Doch gerade als sich solche Ideen und der Slapstick-Hitler abzunutzen beginnen, zeigt der Film, dass er auch zu emotionalem Tiefgang fähig ist und Charaktere wie der desillusionierte Hitlerjugend-Ausbilder Klenzendorf (Sam Rockwell) deutlich komplexer sind als ihre anfänglichen Auftritte vermuten lassen. Dazu gesellen sich weitere Figuren wie Rebel Wilson als walkürenhafte Ausbilderin Fräulein Rahm, Stephen Merchant als beängstigend-schmieriger Gestapo-Offizier und der junge Archie Yates als Jojos zweitbester Freund (nach Hitler), eine absolute Entdeckung.

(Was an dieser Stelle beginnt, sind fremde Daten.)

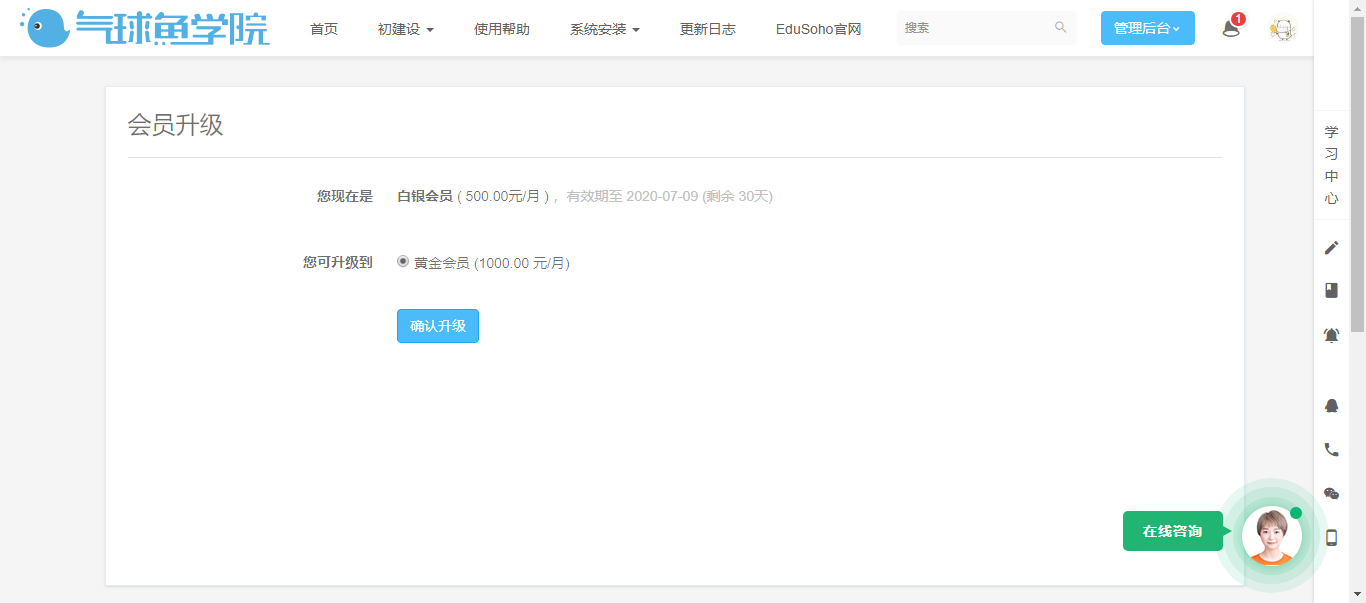Image resolution: width=1366 pixels, height=603 pixels.
Task: Click the pencil icon in right sidebar
Action: [1331, 248]
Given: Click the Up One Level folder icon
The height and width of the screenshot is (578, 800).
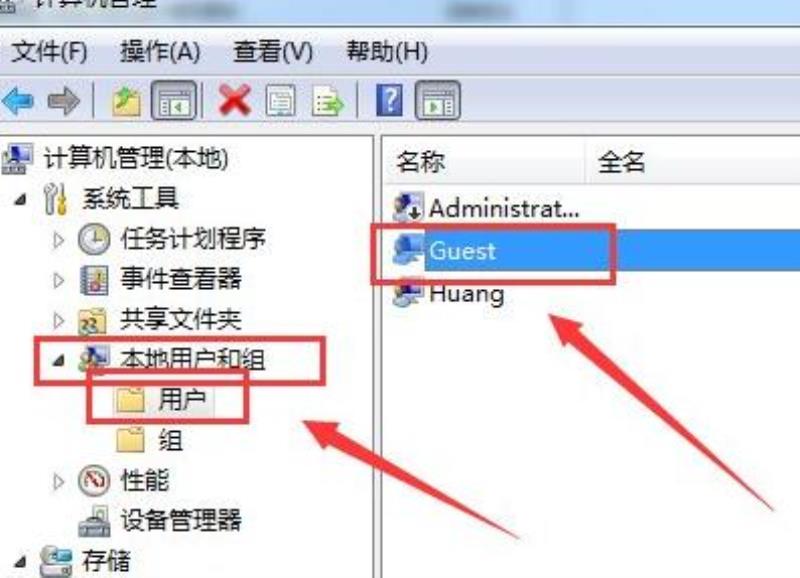Looking at the screenshot, I should click(x=126, y=100).
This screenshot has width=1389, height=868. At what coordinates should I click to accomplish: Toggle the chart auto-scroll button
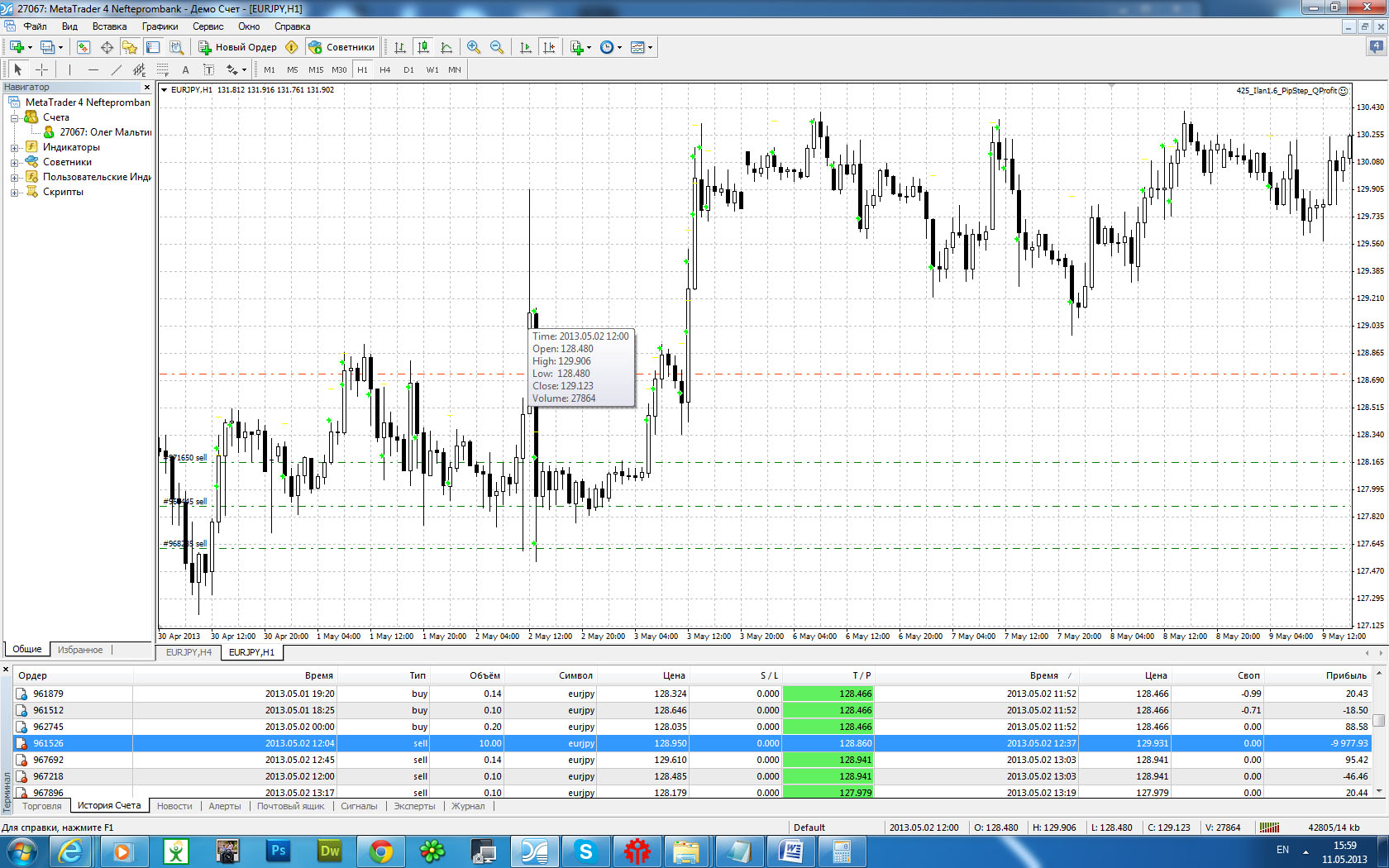525,47
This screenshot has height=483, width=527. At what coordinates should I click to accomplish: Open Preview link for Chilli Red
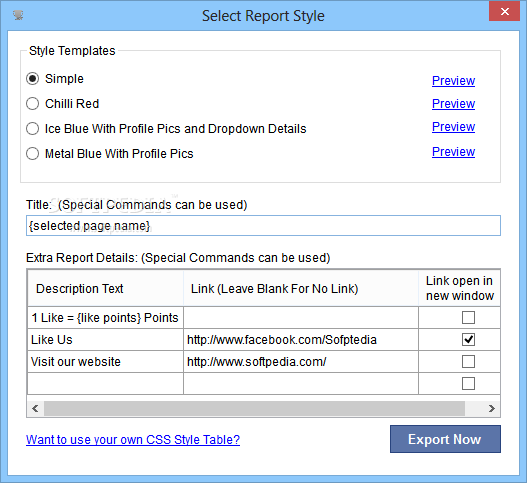[453, 104]
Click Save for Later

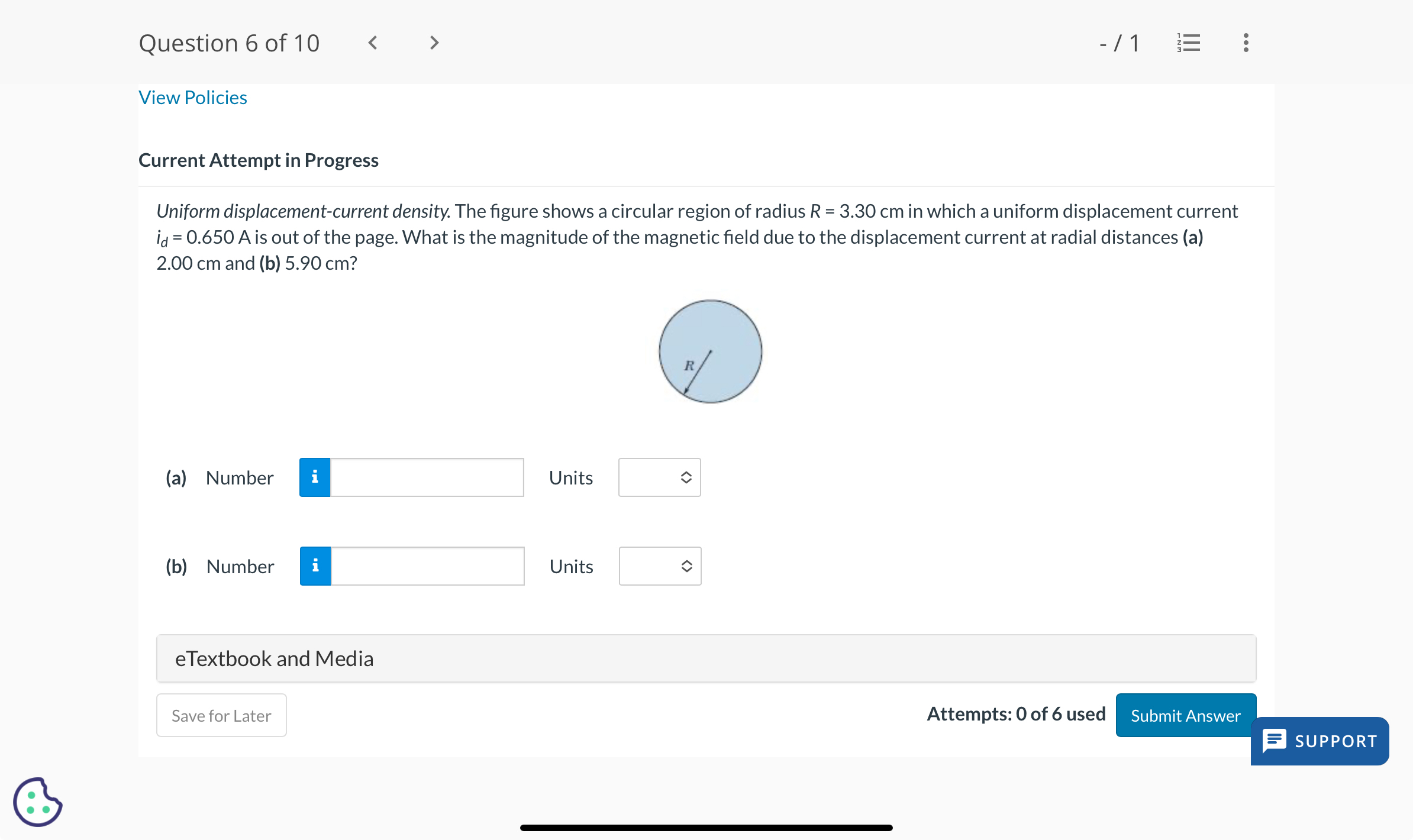pos(221,715)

Somit ist der Film „Jojo Rabbit“weitaus mehr als nur eine Farce, sondern vielmehr auch eine beachtliche Geschichte über das Erwachsenwerden und die Fähigkeit zum eigenständigen Denken.
Die Oscar-Jury belohnte dieses Experiment, bei dem vieles hätte schief laufen können, mit sechs Nominierungen, darunter für den besten Film, das beste adaptierte Drehbuch und Johansson als beste Nebendarstellerin.
Regie: Taika Waititi, USA 2018, 108 Minuten, FSK: ab 12. Mit Roman Griffin Davis, Thomasin McKenzie, Scarlett Johansson.